<<<<

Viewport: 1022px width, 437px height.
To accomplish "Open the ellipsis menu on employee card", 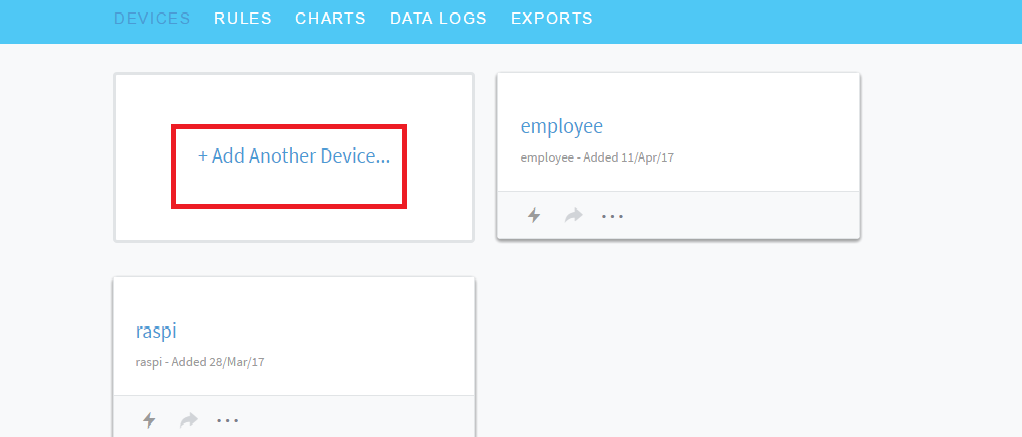I will point(612,215).
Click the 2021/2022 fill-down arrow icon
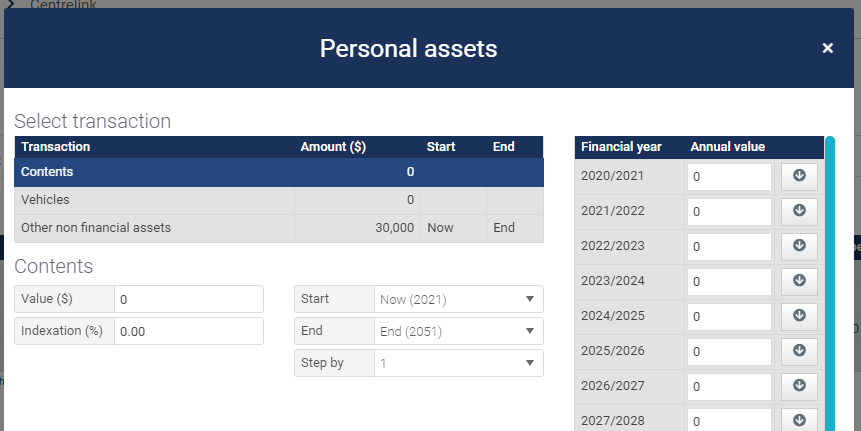This screenshot has height=431, width=861. pyautogui.click(x=799, y=211)
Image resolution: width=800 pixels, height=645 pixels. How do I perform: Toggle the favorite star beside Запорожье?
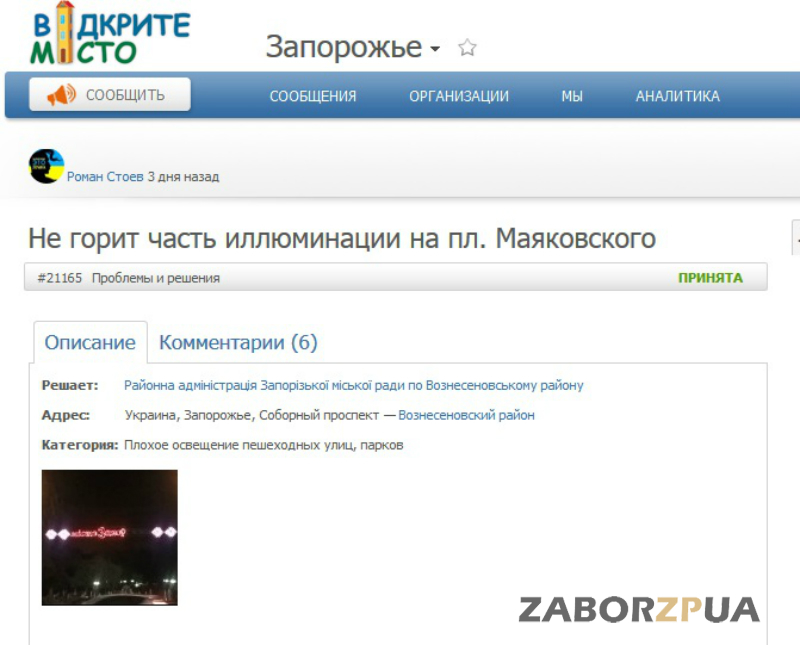pyautogui.click(x=467, y=48)
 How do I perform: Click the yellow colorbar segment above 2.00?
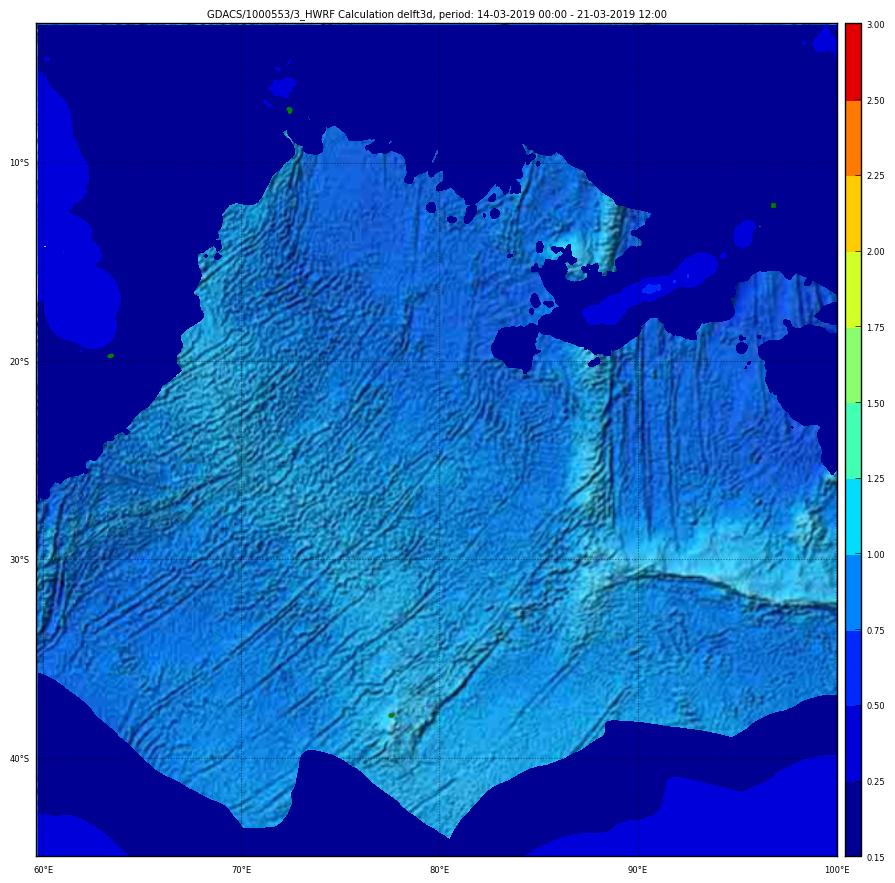click(852, 213)
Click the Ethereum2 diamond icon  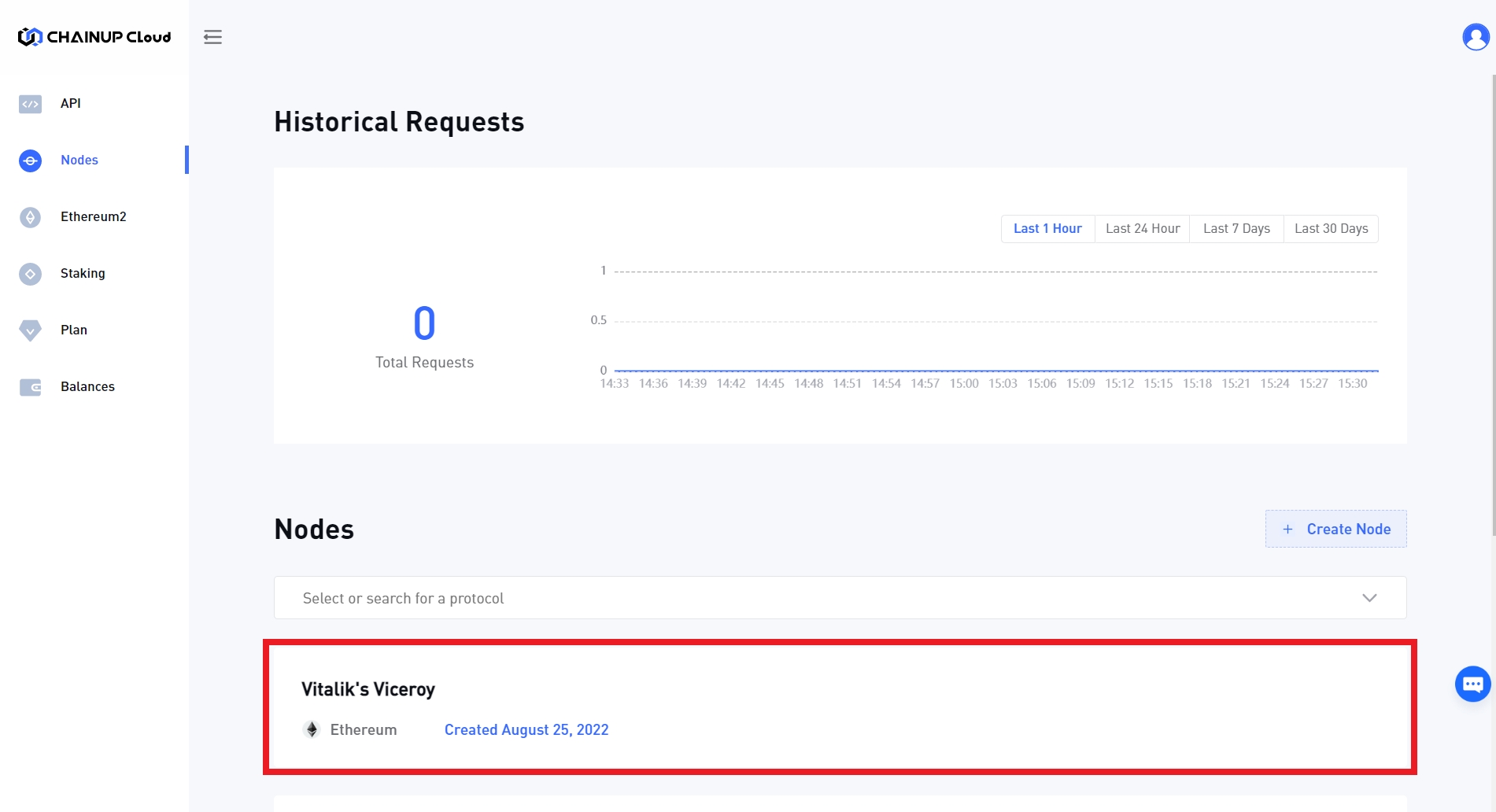pyautogui.click(x=30, y=217)
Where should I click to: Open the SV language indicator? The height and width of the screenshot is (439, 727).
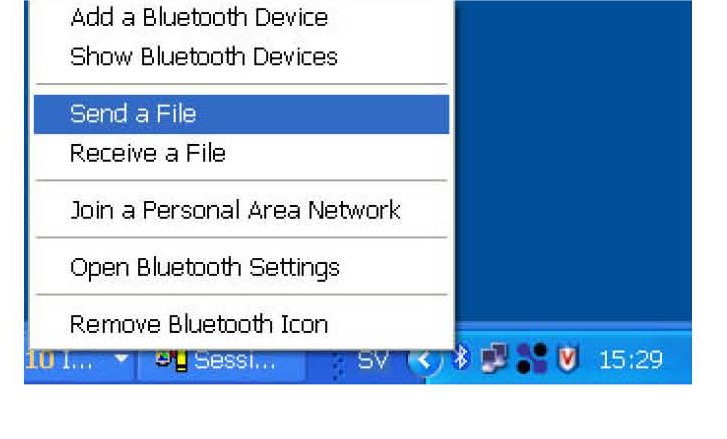coord(373,360)
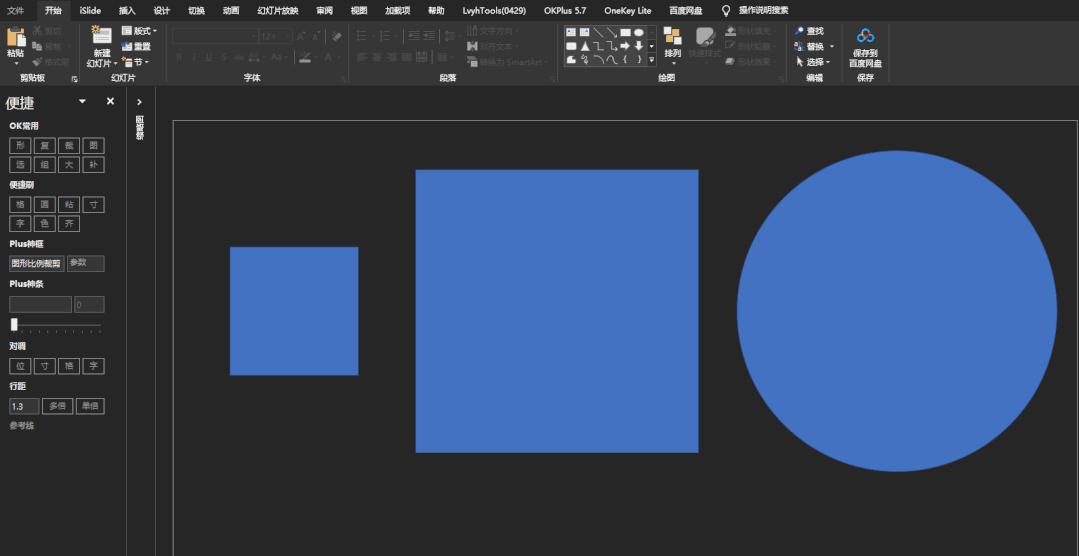Image resolution: width=1079 pixels, height=556 pixels.
Task: Click the Reset (重置) slide icon
Action: [127, 46]
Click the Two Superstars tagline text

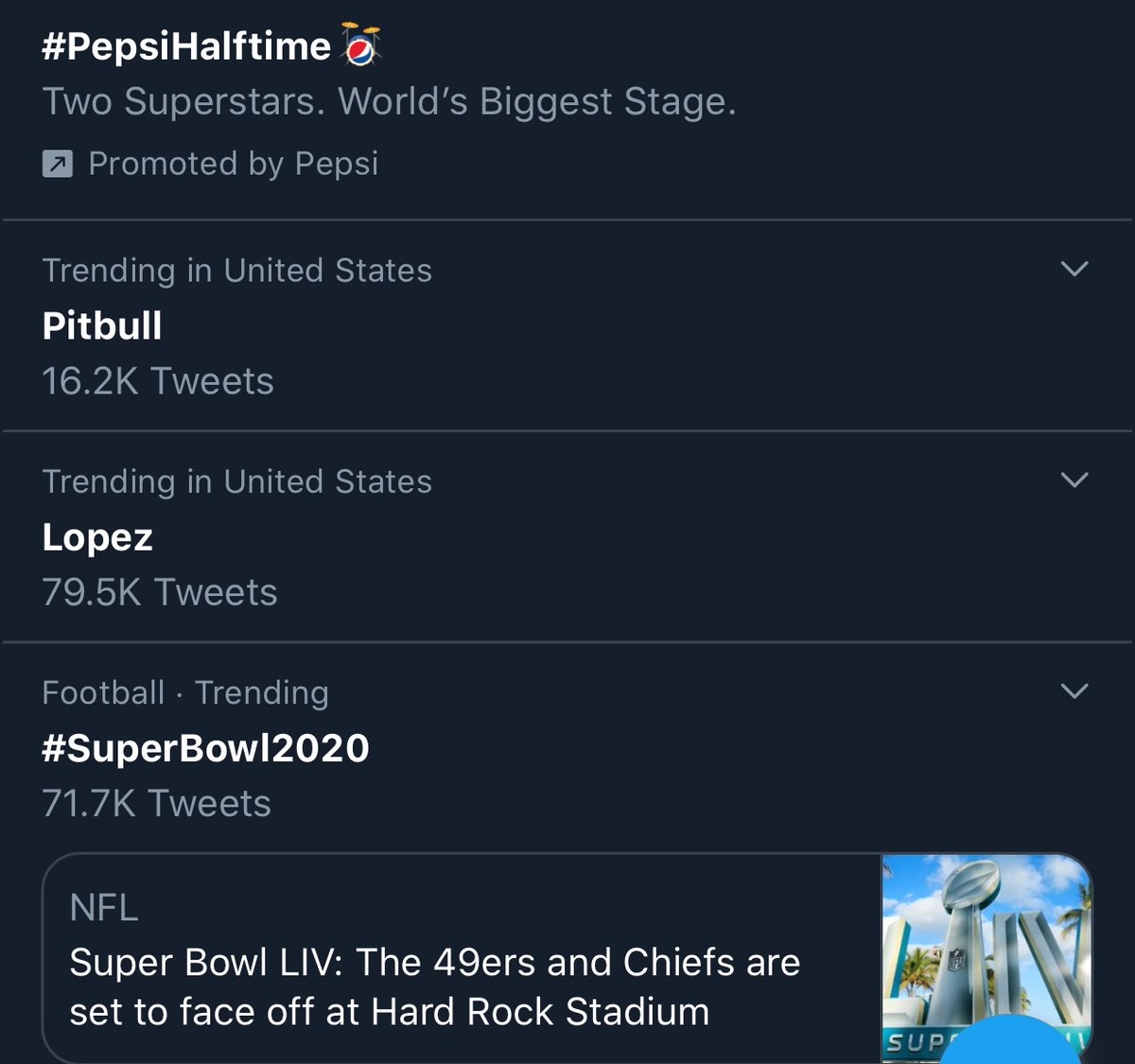(389, 102)
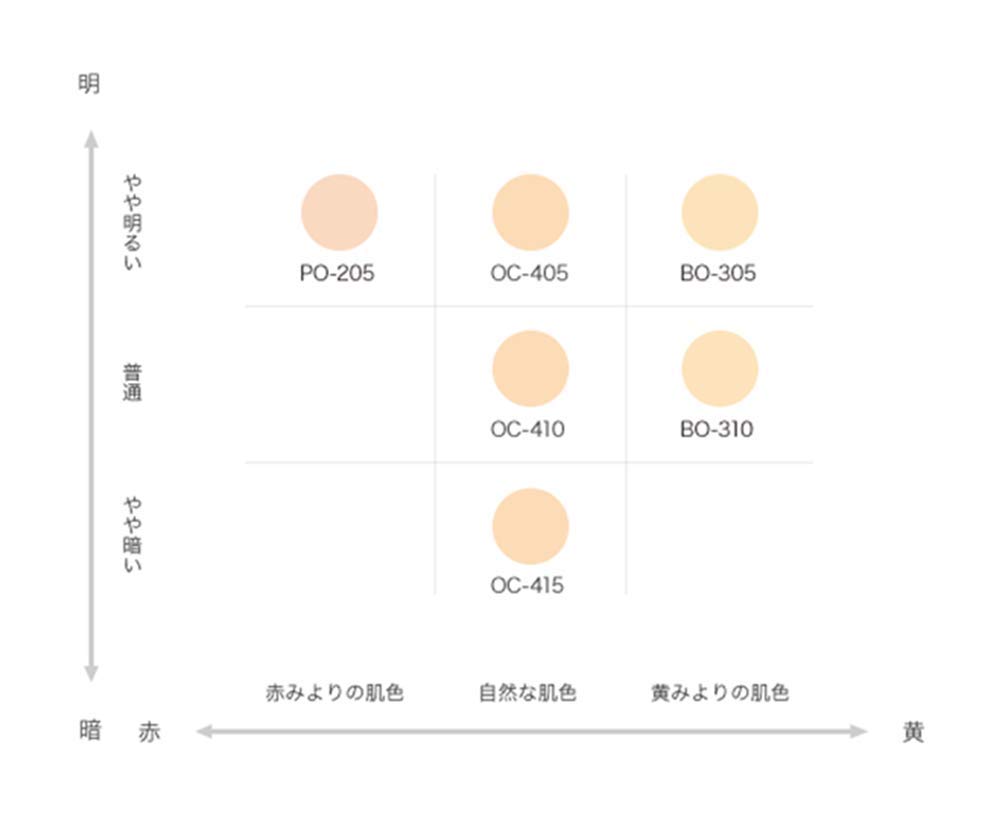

>>>>

> **The task**
From the line with "Where should I" to the last line above, restate each line word for word, but skip the pictures.

> **Problem solution**
Where should I click to: Open the SV language indicator? The height and width of the screenshot is (439, 727).
coord(373,360)
Image resolution: width=1079 pixels, height=556 pixels.
Task: Click the Reset (重置) slide icon
Action: [127, 46]
Click the Two Superstars tagline text

(389, 102)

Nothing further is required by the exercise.